▶ **Problems and tasks**
A: In the blog post below about pastors and the health coverage gap, how many states essentially rejected the Medicaid expansion?
B: Transcribe the portion of the blog post below about pastors and the health coverage gap, starting with "Pastors and Politics" and going on through "churches’ exempt status.".
C: Write the next part of the blog post below about pastors and the health coverage gap, beginning after its final sentence.

▶ **Text section**
::::

There was a great article up last Friday over at the Belief Blog that touched on the Affordable Care Act’s (ACA) coverage gap as well as how pastors should handle discussing it. The gap being a ridiculous situation where, in some states, people can make too much money to qualify for Medicare but not enough to qualify of subsidies for health insurance (see more here).
I guess more specifically the author is trying to call out ‘Bible Belt’ pastors because their states rejected the Medicaid expansion. First, though, as a Southerner and someone with academic and professional training in cartography, let me clarify; this is a map of the states that rejected the Medicaid expansion:
Half of the states and DC (dark green) are expanding coverage, 21 states essentially rejected and four states are considering expanding. Now, for comparison, two more maps, first, a map that Wikipedia deems as the Bible Belt and second, a map showing church attendance based on Gallop polling data (source):
So you have Arkansas and Kentucky expanding coverage while known Bible thumpers like Idaho, Main and Wisconsin rejecting expansion. Again, I get his point, that most of the most religious states rejected the expansion. Also, writing against the Bible Belt draws views and honestly I just get really nitpicky about things like maps, stats and facts. For example, as even Jon Stewart noted, a better overlay would be which states have Republican governor s. I’ll also note that Southern states are the poorest and had the most to gain from expansion but sadly the vast majority rejected coverage.
Pastors and Politics
Sorry for the digression, back to the article: a major theme is whether pastors should be talking about the coverage gap or the ACA in general. This is a really interesting topic that has been in the new recently. Not necessarily the ACA side, but rather churches discussing politics topics overall. There are a number of groups that say if churches are supporting specific political causes or politicians they should lose their tax-exempt status. By the letter of the law, I think they should, because the law explicitly prohibits certain non-profits from engaging in political activity. In reality, that is not what happens. Many pastors do speak out on political issues and the IRS has never challenged any churches’ exempt status.
The author seemed to be of the opinion that the pastors should be speaking out on the issues of healthcare. You have to wonder, though, what he would have said about speaking out against gay marriage. I think that is the frustrating thing about the discussion about pastors and church involvement in political issues. If it is a conservative cause, you see groups calling for the end of the exempt status, but no one would disagree with Martin Luther King, Jr. calling for racial equality. The problem becomes exacerbated then as conservatives double down with a bunker mentality as they claim the media or government or society is against them.

::::

▶ **Stored data**
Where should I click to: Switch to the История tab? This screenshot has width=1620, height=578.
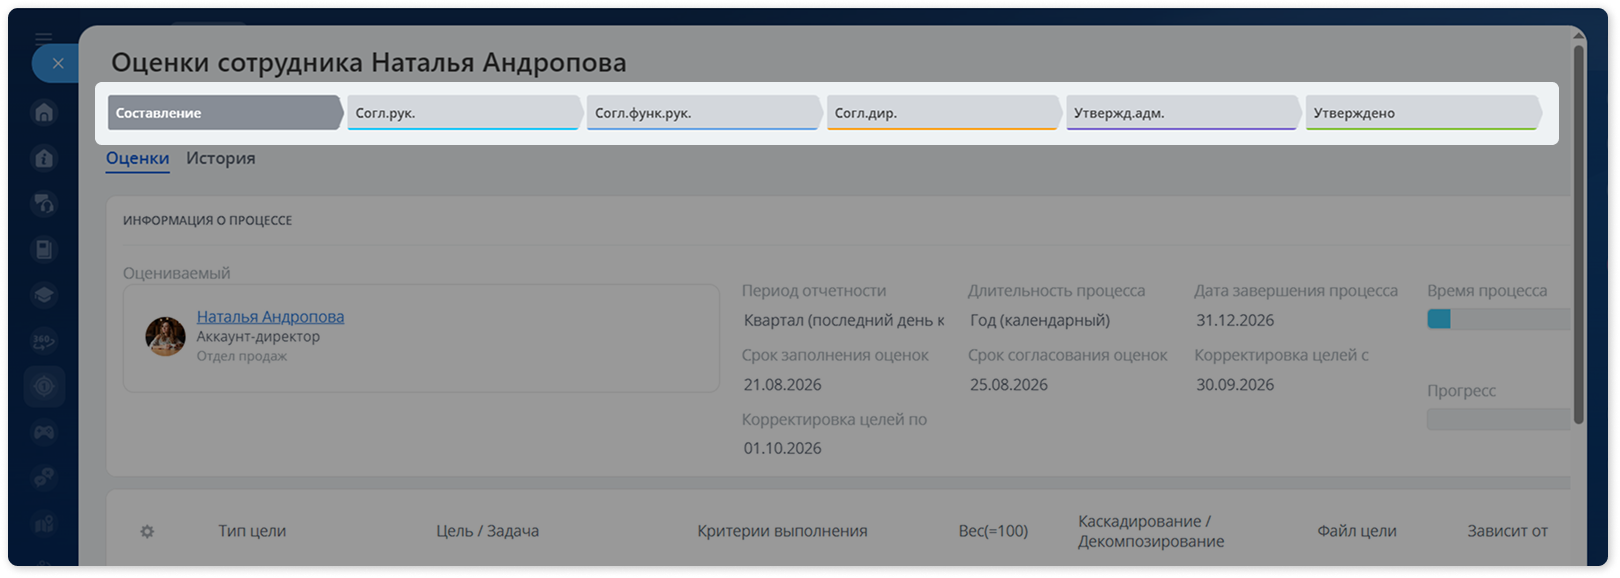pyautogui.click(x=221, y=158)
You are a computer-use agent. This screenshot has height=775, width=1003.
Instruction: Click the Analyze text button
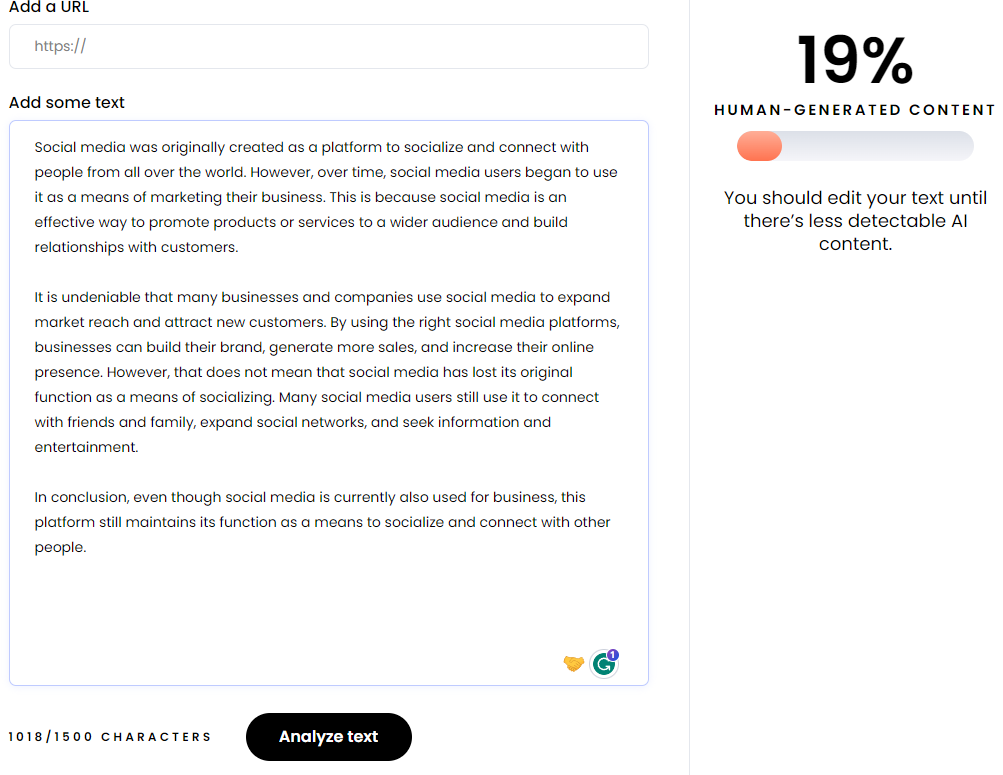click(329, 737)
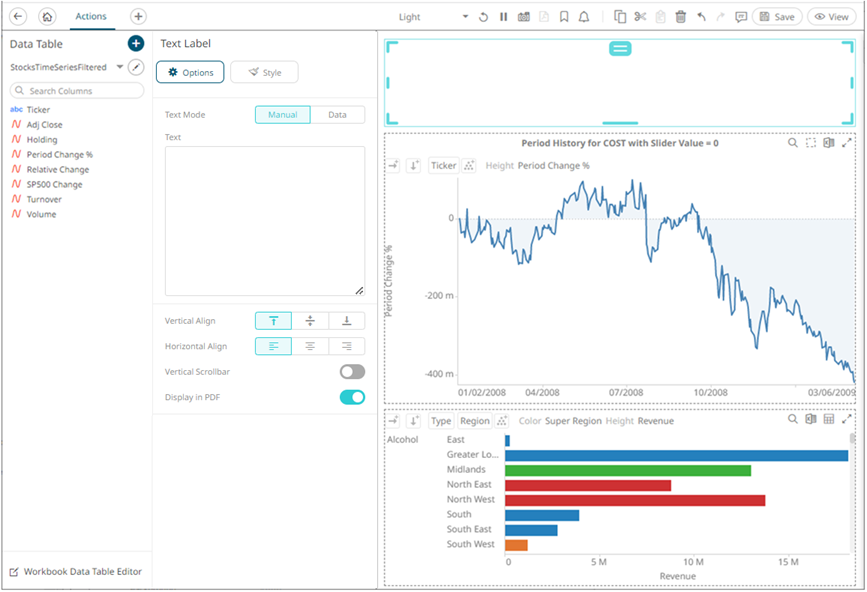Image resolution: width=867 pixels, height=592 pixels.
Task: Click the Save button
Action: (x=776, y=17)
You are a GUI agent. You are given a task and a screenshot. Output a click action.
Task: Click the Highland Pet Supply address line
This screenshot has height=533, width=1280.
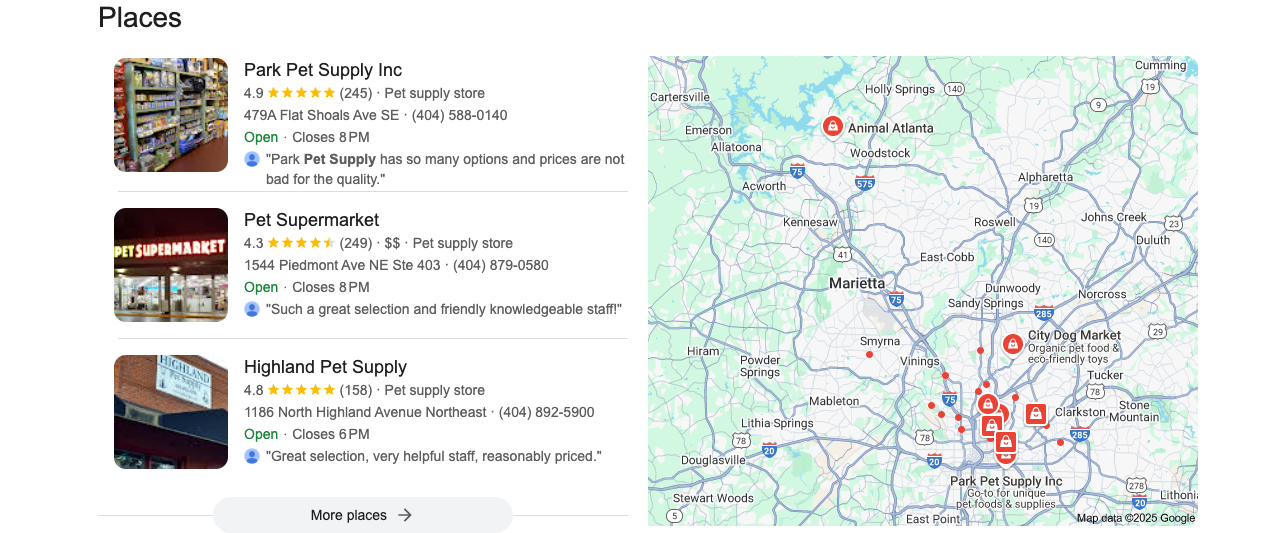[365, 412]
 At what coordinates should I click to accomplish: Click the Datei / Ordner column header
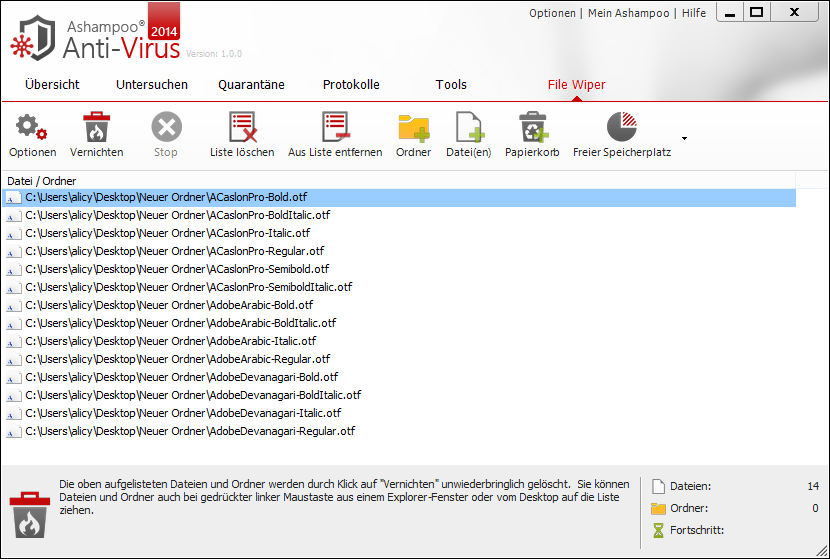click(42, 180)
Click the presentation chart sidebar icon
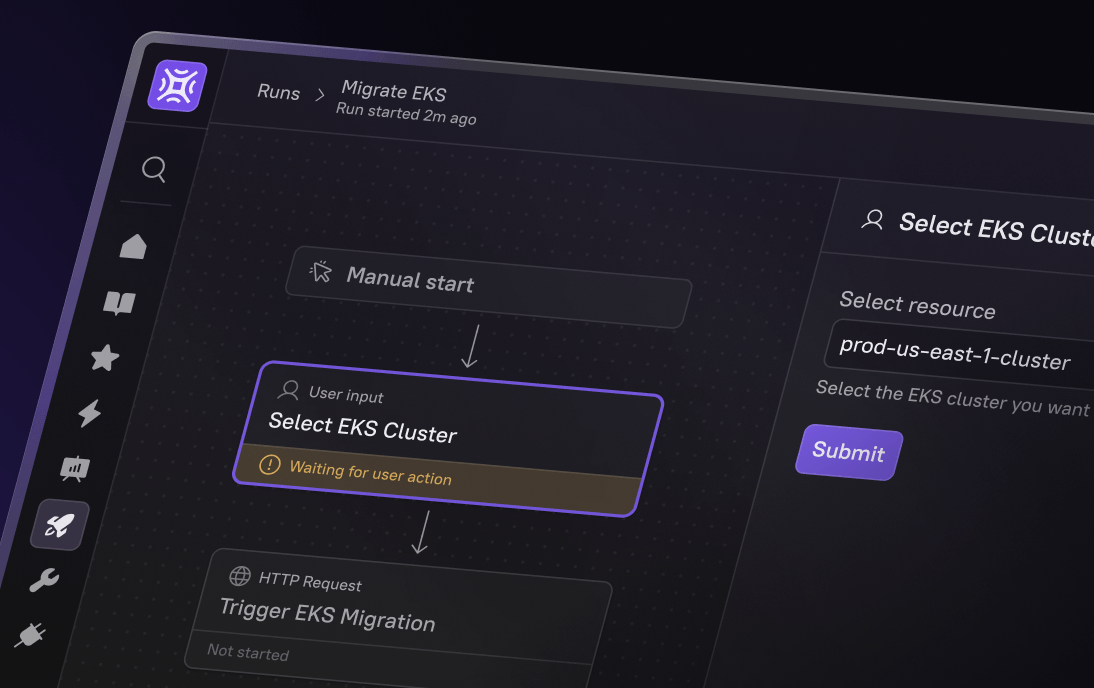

::::

▶ **Responses to the tasks**
A: 21 states

B:
Pastors and Politics
Sorry for the digression, back to the article: a major theme is whether pastors should be talking about the coverage gap or the ACA in general. This is a really interesting topic that has been in the new recently. Not necessarily the ACA side, but rather churches discussing politics topics overall. There are a number of groups that say if churches are supporting specific political causes or politicians they should lose their tax-exempt status. By the letter of the law, I think they should, because the law explicitly prohibits certain non-profits from engaging in political activity. In reality, that is not what happens. Many pastors do speak out on political issues and the IRS has never challenged any churches’ exempt status.

C:
However, maybe there is a case to be made that you could support ‘justice’ politics over let’s say, ‘sin’ politics. That is you could support pastors discussing things that help the poor and need while avoiding promoting law that seek to prohibit sin. I think the coverage of the issues does a poor job of pointing this out, instead showing a fairly clear bias towards supporting so-called liberal ideas.
Conservatives are just as hypocritical, the article points out:
“When their own interests are involved, they are very much involved in politics,” Cone says.
And I think that is right. You have a number of conservative pastors who talk issues like gay marriage and the ‘sanctity of marriage’, but then turn around and say that the issue is a political one and something they don’t need to address.
“Sometimes pastors have to tell people what they need to hear, not what they want to hear.”
My bigger concern is that the pastors are scared. They know the ACA is a political landmine that most of their congregants do not support. So they don’t speak up for the poor, because speaking for the poor seems to be liberal, and that can get you run out of the church. Maybe that is another post all together, but it seems ever since the fundamentalist controversy, conservatives and evangelicals are afraid to be associated with anything related to the social gospel.
Pastors shouldn’t be afraid. They should be calling out their congregants to love the world. That should include taking care of the poor, and we should be concerned for those without healthcare. I guess, in my mind, pastors should discuss political issues from the pulpit. They are, after all, our shepherds in life that are supposed to help guide us. Some issues are large and divisive and affect many people, and those are issues we shouldn’t shy away from. I think pastors should have the freedom to give what they believe is Biblical guidance.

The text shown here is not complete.